HOLLY COULD SENSE there was a big crowd in the room below her. She could feel the faint rumble of a body of people holding themselves still and quiet. But she didn't stop working. No reason to believe her Bureau contact would fail, but she was still going to spend the day preparing. Just in case.
Her search for a tool had led her to the one she had brought in with her. Her metal crutch. It was a one-inch aluminum tube, with an elbow clip and a handle. The tube was too wide and the metal was too soft to act as a pry bar. But she realized that maybe if she pulled the rubber foot off, the open end of the tube could be molded into a makeshift wrench. She could maybe crush the tube around the shape of the bolts holding the bed together. Then she could bend the tube at a right angle, and maybe use the whole thing like a flimsy tire iron.
But first she had to scrape away the thick paint on the bolts. It was smooth and slick, and it welded the bolts to the frame. She used the edge of the elbow clip to flake the top layers. Then she scraped at the seams until she saw bright metal. Now her idea was to limp back and forth from the bathroom with a towel soaked in hot water. She would press the towel hard on the bolts and let the heat from the water expand the metal and crack its grip. Then the soft aluminum of the crutch might just prove strong enough to do the job.

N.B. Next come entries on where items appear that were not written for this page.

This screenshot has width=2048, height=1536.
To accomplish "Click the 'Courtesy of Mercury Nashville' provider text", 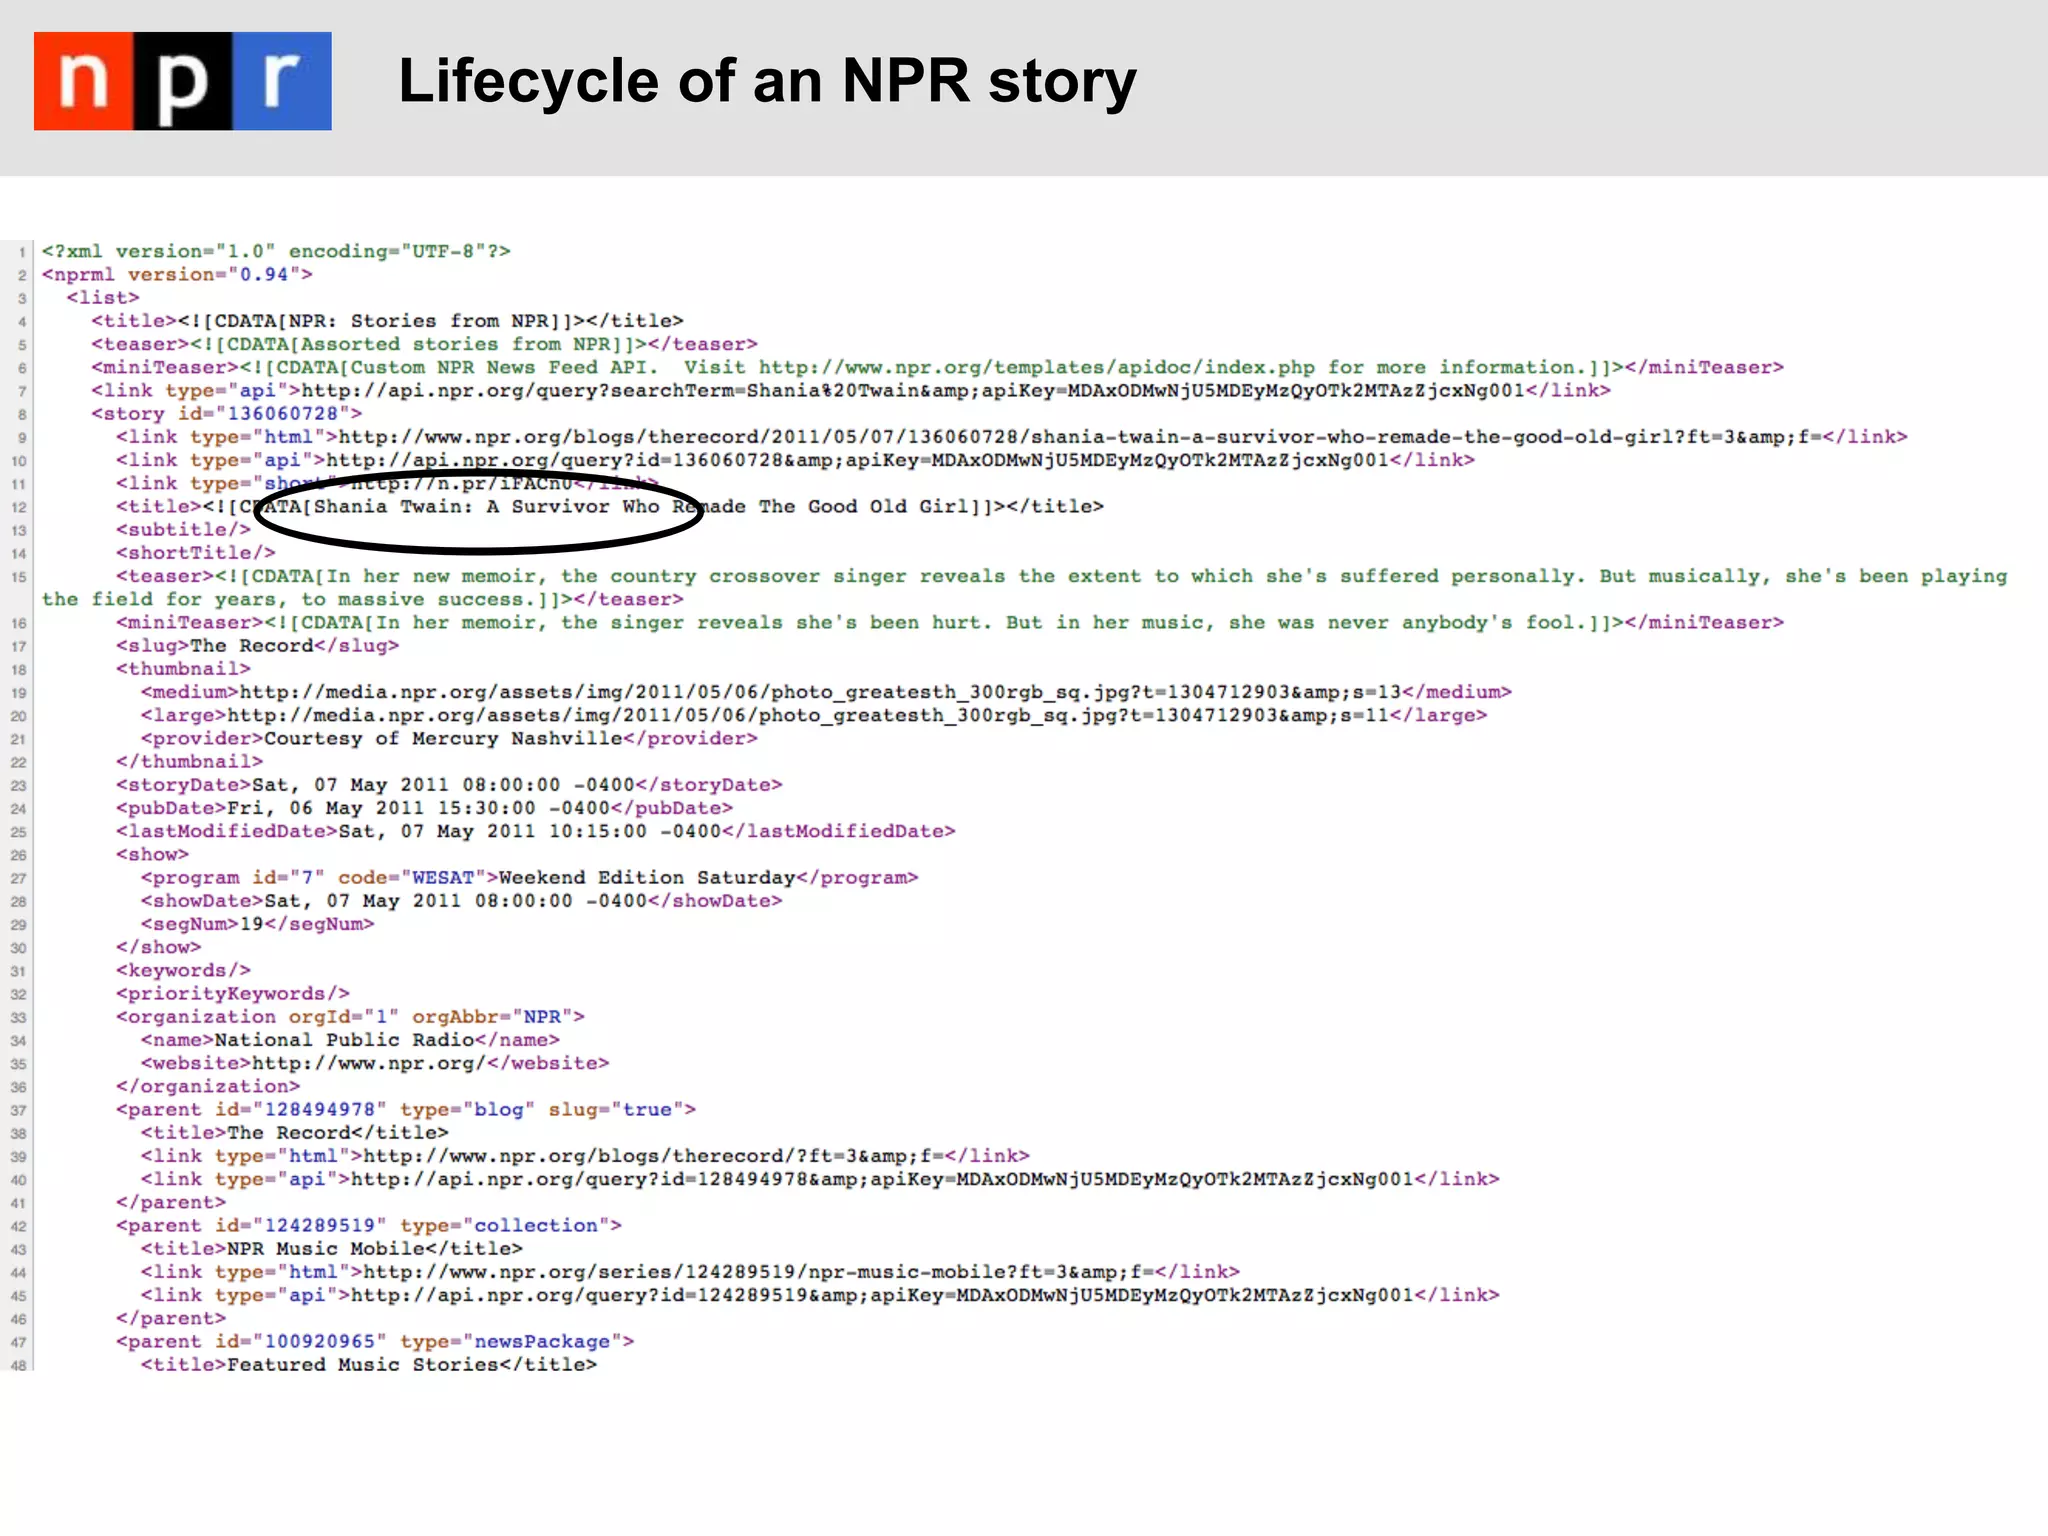I will tap(443, 739).
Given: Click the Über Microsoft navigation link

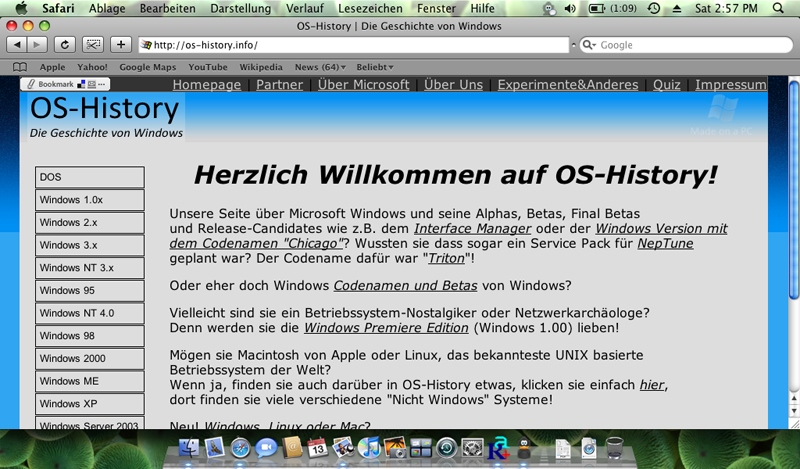Looking at the screenshot, I should pyautogui.click(x=363, y=85).
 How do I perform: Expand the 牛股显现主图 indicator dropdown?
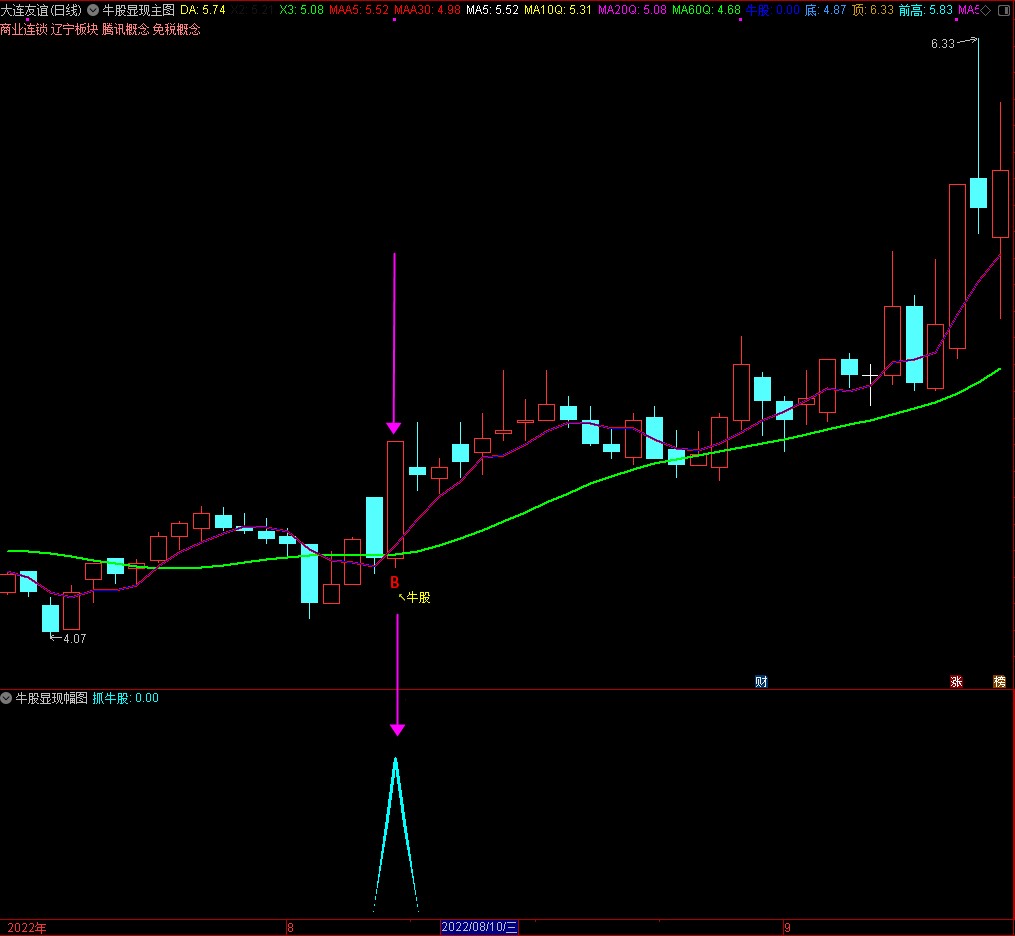94,10
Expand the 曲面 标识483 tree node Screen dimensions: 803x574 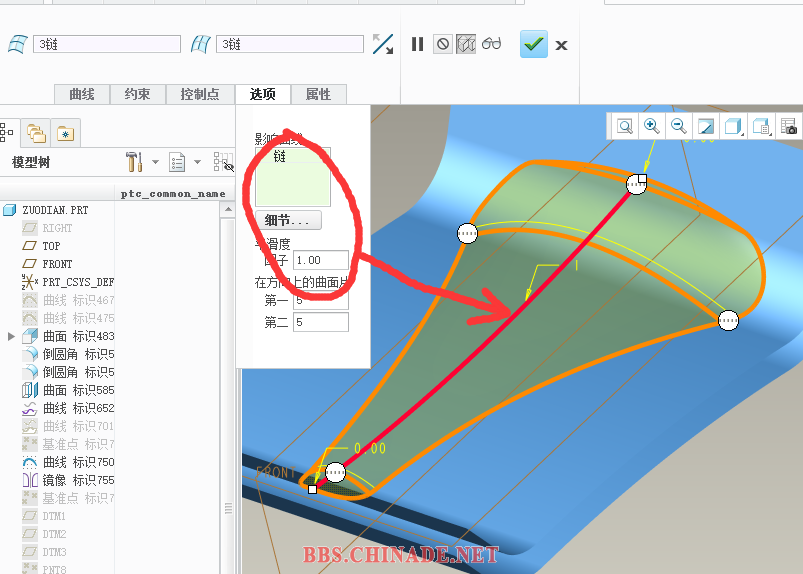[x=11, y=336]
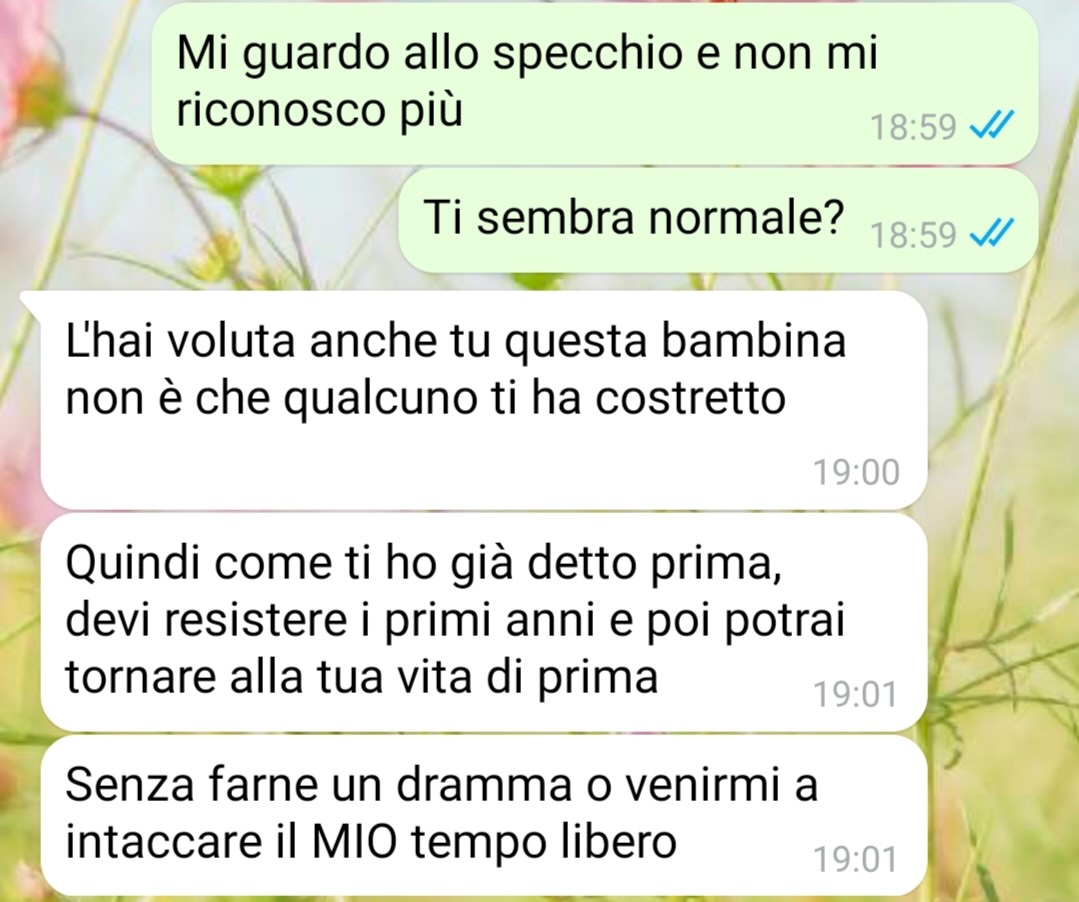Click blue double-check beside 'Ti sembra normale?'
The image size is (1079, 902).
point(991,233)
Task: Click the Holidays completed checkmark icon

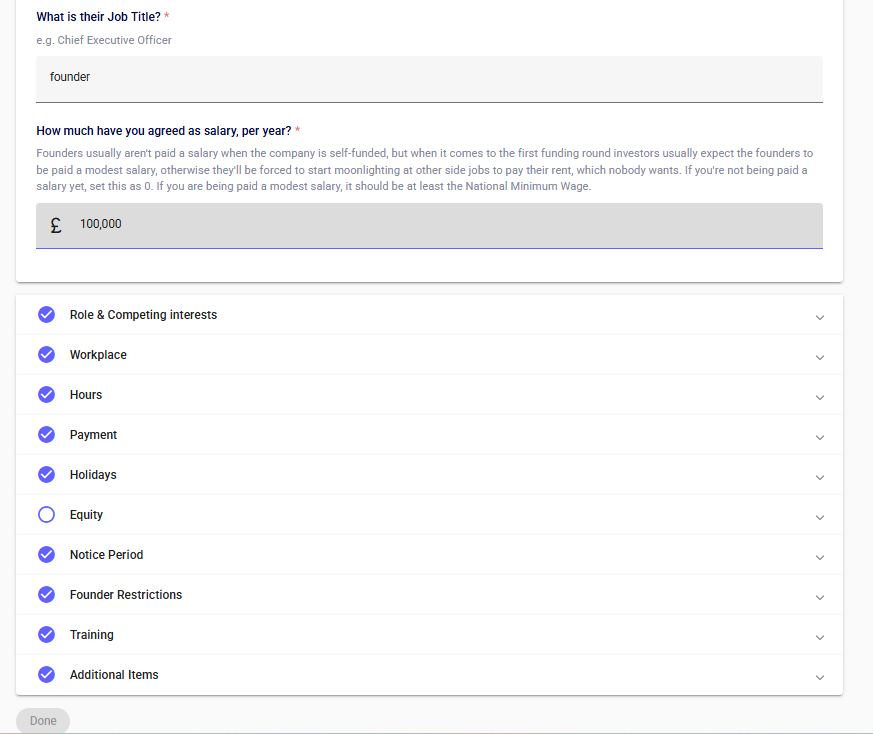Action: pos(46,475)
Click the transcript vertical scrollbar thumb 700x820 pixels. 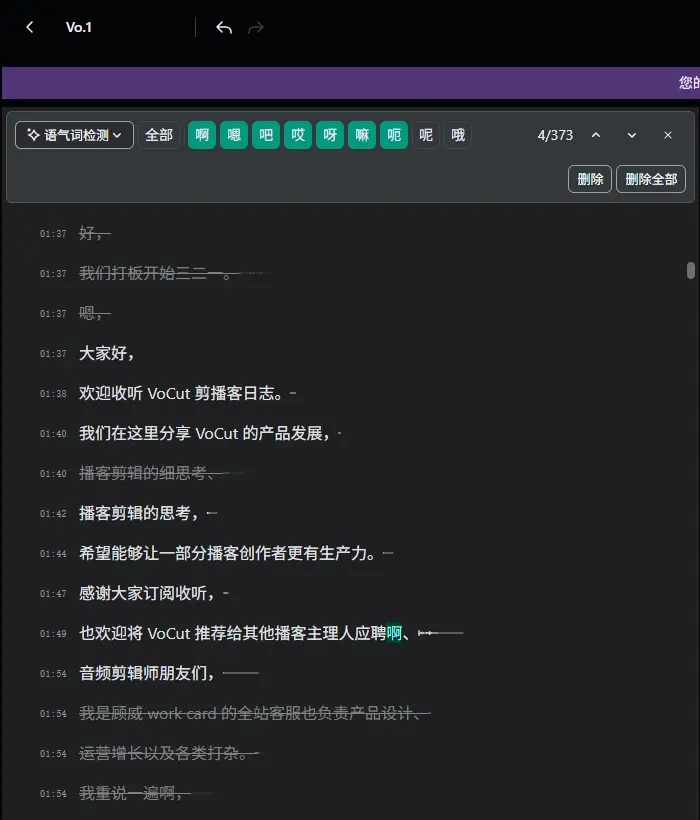[690, 270]
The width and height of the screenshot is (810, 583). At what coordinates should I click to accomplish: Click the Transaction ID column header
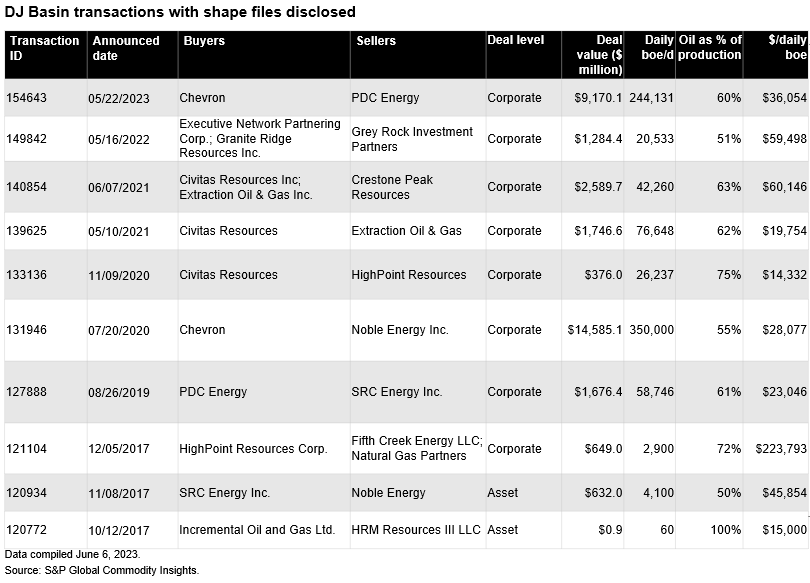click(x=43, y=48)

"RECKLESS ENDANGERMENT OF the mission," Beau Borken said.
His voice was low and hypnotic. The room was quiet. The guards in front of the judge's bench stared forward. The guard at the end was staring at Reacher. He was the younger guy with the trimmed beard and the scar on his forehead Reacher had seen guarding Loder the previous night. He was staring at Reacher with curiosity.
Borken held up the slim leatherbound volume and swung it slowly, left to right, like it was a searchlight and he wanted to bathe the whole of the room with its bright beam.
"The Constitution of the United States," he said. "Sadly abused, but the greatest political tract ever devised by man. The model for our own constitution."